Organisational psychology: Prof. Dr Franziska Kößler – Dangerous work
2025-11-18
From harvest workers to temporary agency workers to prostitutes: many working people face an impossible choice – between their health and their economic livelihood. Industrial and organisational psychologist Franziska Kößler researches precarious employment and the so-called employment-health dilemma.
At the beginning of the coronavirus pandemic, protective clothing was in short supply – and was mostly reserved for medical staff. ‘A cleaner told me about her work in a hospital. She was significantly less well protected, even though she worked in the same rooms as nurses and doctors, for example,’ reports Franziska Kößler, junior professor of psychology, specialising in the transformation of the world of work.
Those who clean, build or harvest often bear the greatest risk – not only to their own health, but also to their jobs. However, precarious employment no longer affects only marginalised groups in the labour market, but is a global phenomenon that puts pressure on people in a wide variety of circumstances.
Precarious forms of employment are also widespread in this country. ‘Above all, so-called flexible forms of employment, such as temporary work, undermine many social achievements,’ warns Franziska Kößler. The situation is even more dramatic in sex work: ‘Women are exposed to violence and health risks. Many would like to get out, but it is difficult,’ explains the researcher.
Her research combines qualitative interviews with quantitative surveys. She is currently developing a questionnaire to transfer the findings from previous qualitative studies to larger population groups. The aim is to find out how widespread such employment-health dilemmas actually are – and which industries are particularly affected. ‘When people have to choose between two negative options, it creates enormous emotional stress – and that can make them ill,’ explains the psychologist.
However, precarious working conditions do not only affect economically disadvantaged groups. Dangerous dependencies can also arise in supposedly privileged professions, for example in highly hierarchical systems: ‘Many people know that they are in a toxic situation, but they stay because leaving would jeopardise their career.’
How freely a person can actually decide depends on many factors: Is the employment relationship temporary? Are there financial obligations? ‘People with pre-existing health conditions, insufficient insurance coverage or family members to care for are under particular pressure,’ explains the researcher.
Franziska Kößler studied psychology at the Universities of Innsbruck and Heidelberg. From 2017 to 2019, she was a scholarship holder at the doctoral programme ‘Good Work: Approaches to Shaping Tomorrow's Working World’ at the Berlin Social Science Centre (WZB), funded by the Hans Böckler Foundation, and received her doctorate from Humboldt University in Berlin in 2023. A research stay took her to the National Institute of Occupational Safety and Health in Cincinnati, USA, as a visiting scholar in 2018/2019. After completing her doctorate, she worked as a junior researcher at the University of Freiburg and as an associate researcher at the Chair of Occupational Health Psychology at Humboldt University in Berlin. Since 2024, she has been a junior professor of psychology, specialising in the transformation of the world of work, at Leuphana University in Lüneburg.

■ ■ ■ ■

According to the Dangerous work article, at which university has Franziska Kößler been a junior professor since 2024? The data has no role here.

▸ DATASET EXTRACT
■ ■ ■ ■

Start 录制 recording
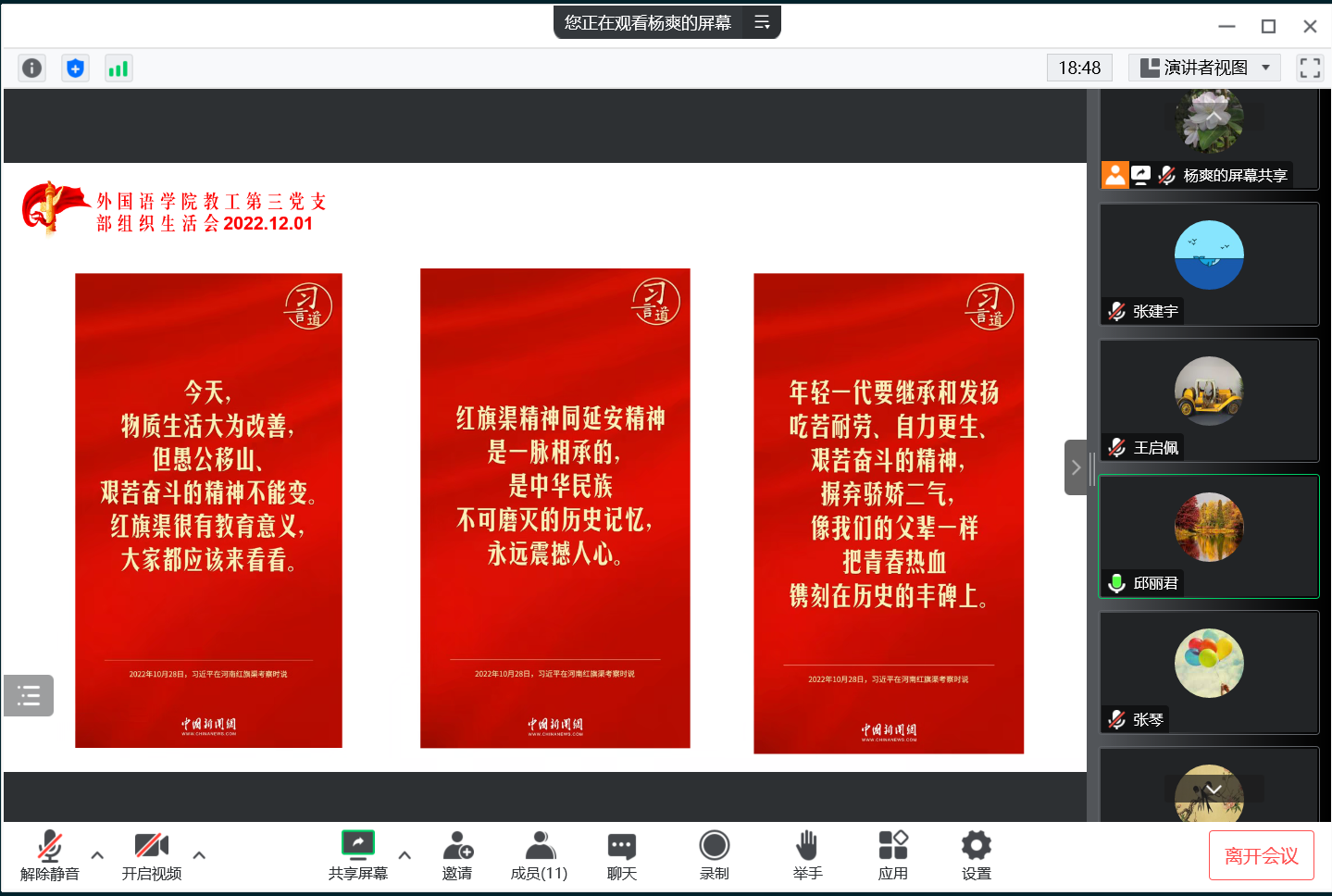Screen dimensions: 1332x896 (x=714, y=855)
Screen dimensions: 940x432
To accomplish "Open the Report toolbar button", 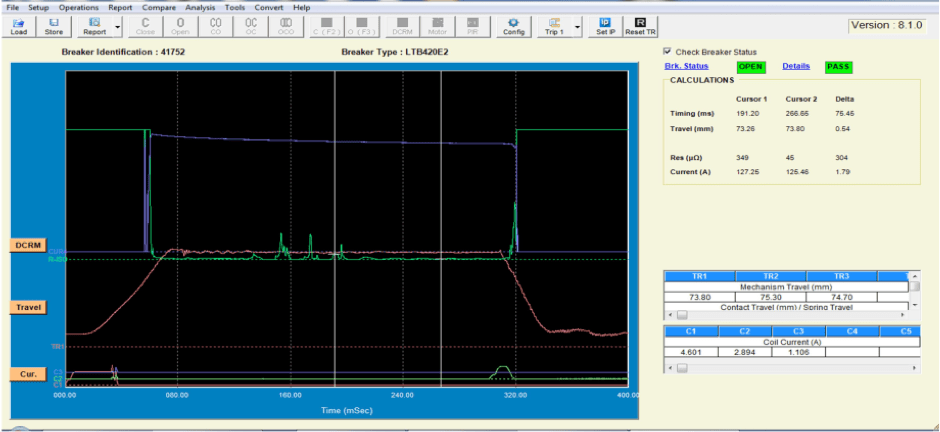I will pos(95,25).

■ ■ ■ ■

▸ ANSWER SECTION
Leuphana University in Lüneburg.